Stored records

▶

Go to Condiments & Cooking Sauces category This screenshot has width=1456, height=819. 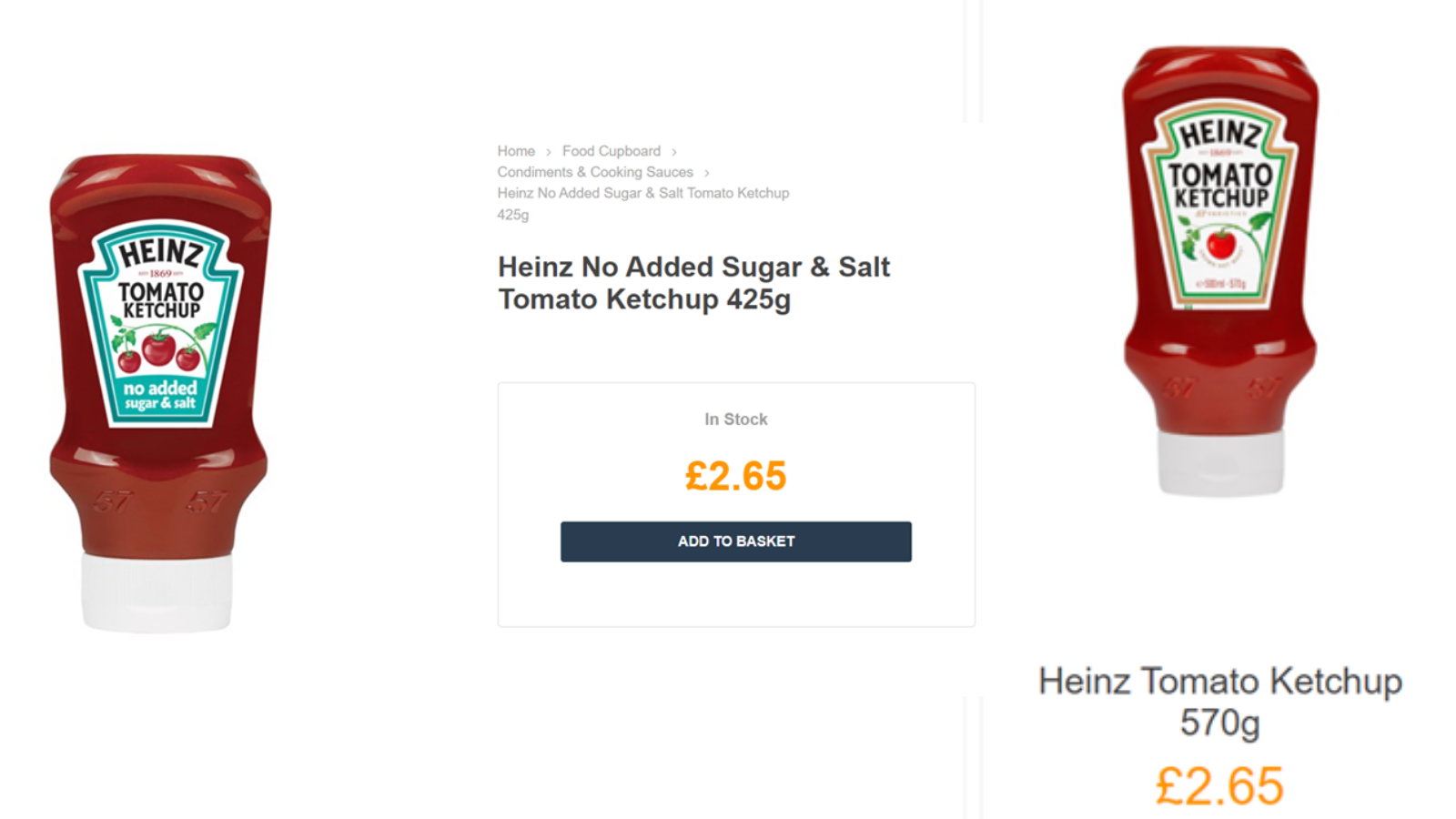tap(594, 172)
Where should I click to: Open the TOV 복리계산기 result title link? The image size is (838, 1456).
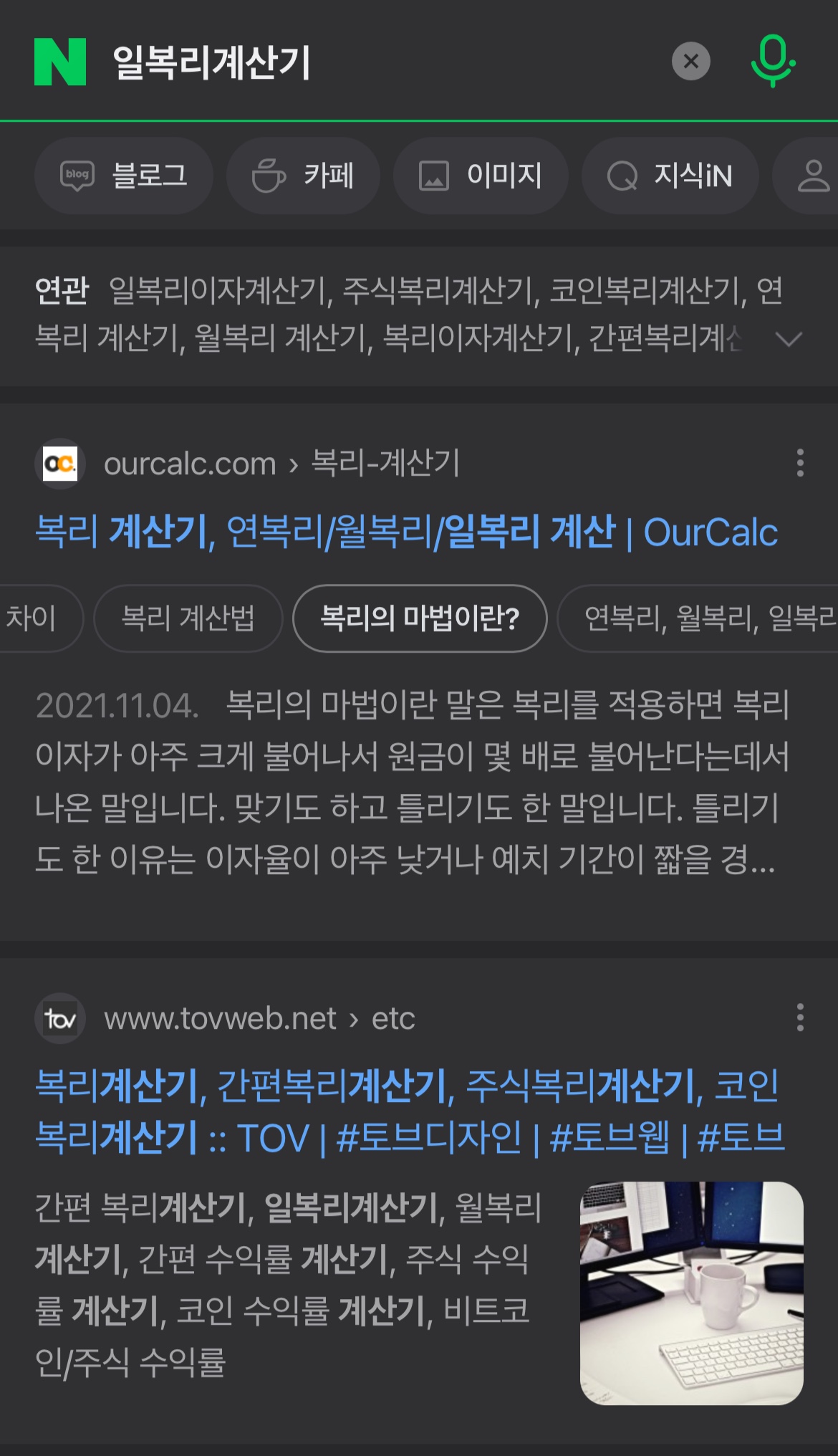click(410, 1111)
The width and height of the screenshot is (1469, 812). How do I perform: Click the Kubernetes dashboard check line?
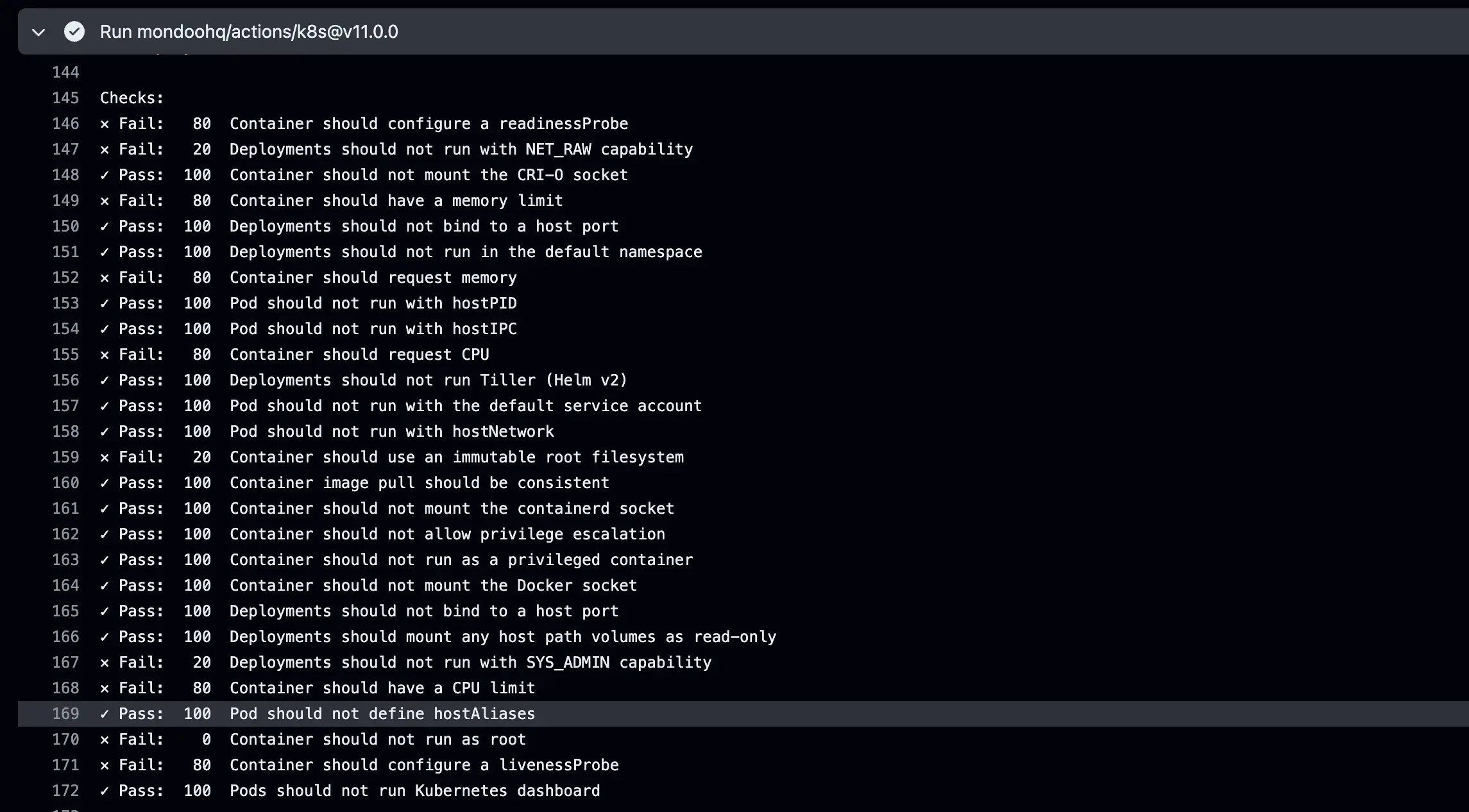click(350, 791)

◀

[The task] Your task is to transcribe exactly the lines from the one containing "Where should I" through the final line of the entries above, pictures excluded.

[Response]
Where should I click to: Open the TOV 복리계산기 result title link? The image size is (838, 1456).
click(410, 1111)
The width and height of the screenshot is (1469, 812). How do I perform: Click the Kubernetes dashboard check line?
click(350, 791)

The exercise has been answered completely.